Carta de los lectores
Trump, ayúdame a educar a mi hijo


Publicado el 14/01/2026 a las 05:00
Inmersos en la apasionante, absorbente y complicada crianza de nuestro hijo de 7 años, mi mujer y yo nos vemos en la tesitura de intentar explicarle las noticas que la radio de la cocina nos da y que nuestro hijo absorbe, procesa y cuestiona sin filtros, con absoluta naturalidad y espontaneidad. Ojipláticos nos deja más de una vez con sus preguntas y conclusiones. Como todos los niños de esas edades, él todavía no está “amaestrado y domesticado” por la “sociedad adulta”. Las noticias son crudas, violencia machista, Gaza, y ahora Venezuela…
“¿Ha dicho acuchillada?”; “¿Cuántos muertos?”; “¿Quién es Maduro?” Las respuestas que le damos parten de nuestro sentido común, de nuestros valores y de los muchos libros y formaciones que mi mujer se preocupa en leer y recibir. A su edad los conflictos con sus iguales son el pan nuestro de cada día, niños que se expresan a golpes, otros con problemas de adaptación, cuadrillicas que se forman y luego se diluyen. Procuramos invitarle a que intente dialogar, expresarse con la palabra, que pida ayuda a los adultos, que no use la fuerza.
Entendemos que la fuerza es el último recurso, cuando todos los demás han fracasado, y se trata de devolver una agresión previa. La teoría es bonita y clara, su aplicación, muchas veces un poco más desastrosa y complicada, pero en esas estamos, esta es nuestra intención como padres.
Y en todo éste proceso educativo se cuela en nuestra cocina usted, Mr. President, haciendo lo que le viene en gana, robando el almuerzo en el recreo a los más débiles y pidiendo un buen trozo de su bocata al resto. A los otros matones de clase les deja hacer lo que les da la gana para ganarse su simpatía y respeto.

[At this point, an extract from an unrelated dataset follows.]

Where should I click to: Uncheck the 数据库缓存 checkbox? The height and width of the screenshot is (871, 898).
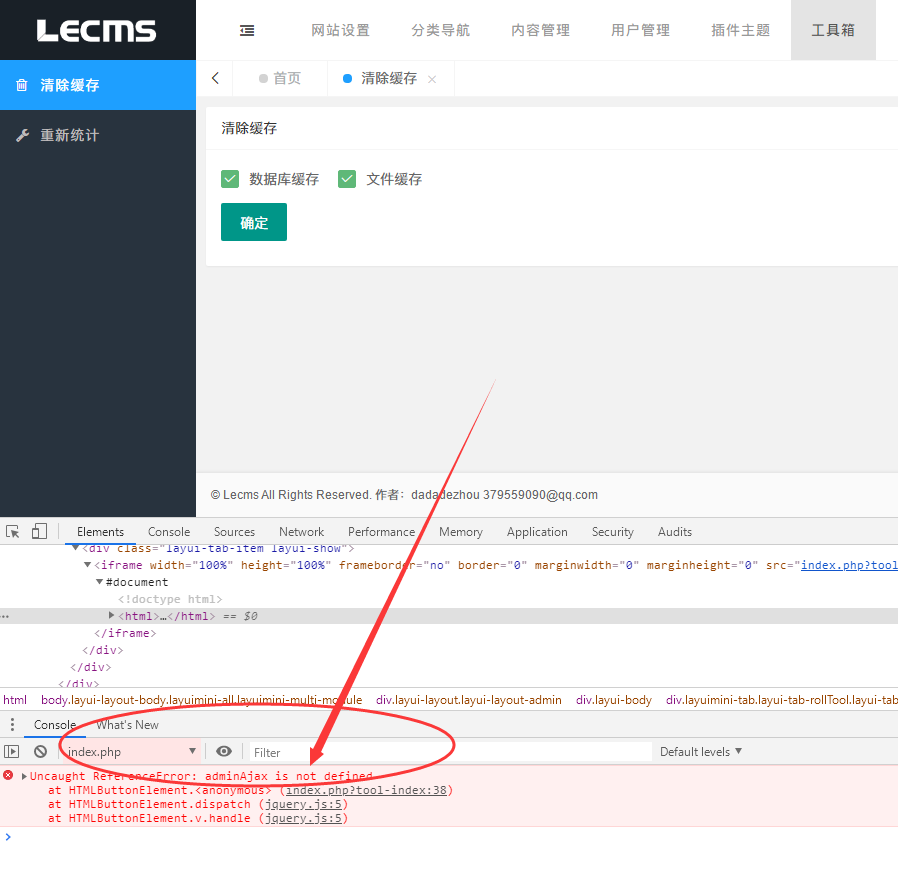pyautogui.click(x=230, y=179)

No hace ni caso a la Profa, es más, se ríe de ella y la desprecia delante de todos los demás. Llega tarde a clase, golpea y manipula a sus compañeros según sus impulsos y necesidades y luego los deja tirados como juguetes viejos cuando se ha cansado de ellos o ya no tienen más cromos que robarles. Protege y justifica en todo al niño pijo mimado porque tiene dineros y le chiva todo lo que se mueve en el patio. Se enfurece, boicotea y amenaza cuando se hacen cuadrillas al margen suyo. Se queda con todos los balones, pelotas y juegos del patio sin haber llevado ninguno al patio. Todas las faltas que le hacen son penalti, aunque sean en medio del campo, hace remanguilla a las canicas, tira del pelo a las chicas y les levanta la falda.
Es usted un zopenco que no quiere entender que dos más dos son cuatro y pide toda la atención de la Profa y del resto de clase. Le encanta que se hable de usted y que le den el premio al más guapo siendo usted más feo que un tomate de Tudela. No quiere aprender nada que no sea lo que su espejo le refleja, porque ese aprendizaje le haría tomar un poco de auto-consciencia y vería que es usted una mala persona, un abusón que hace bullying al resto, un mal compañero de clase al que no se le quiere invitar a los cumples, aunque al final se le invita por miedo a sus reacciones y pataletas. Visto todo esto, me puede explicar, usted mismo, Mr. President, o los que le jalean, vitorean y admiran, ¿cómo podemos encajar, explicar o justificar su forma de ser con los valores morales, éticos, sociales y personales que queremos transmitir a nuestro hijo y que, creo, son fruto de una conciencia y cultura colectiva occidental, de un sentido común, de una experiencia de miles de años en los que se han cometido errores terribles y de los que tenemos la obligación de aprender?
El egocentrismo, la soberbia, la estupidez y el narcisismo no pueden tener poder, no pueden ser determinantes en ningún ámbito.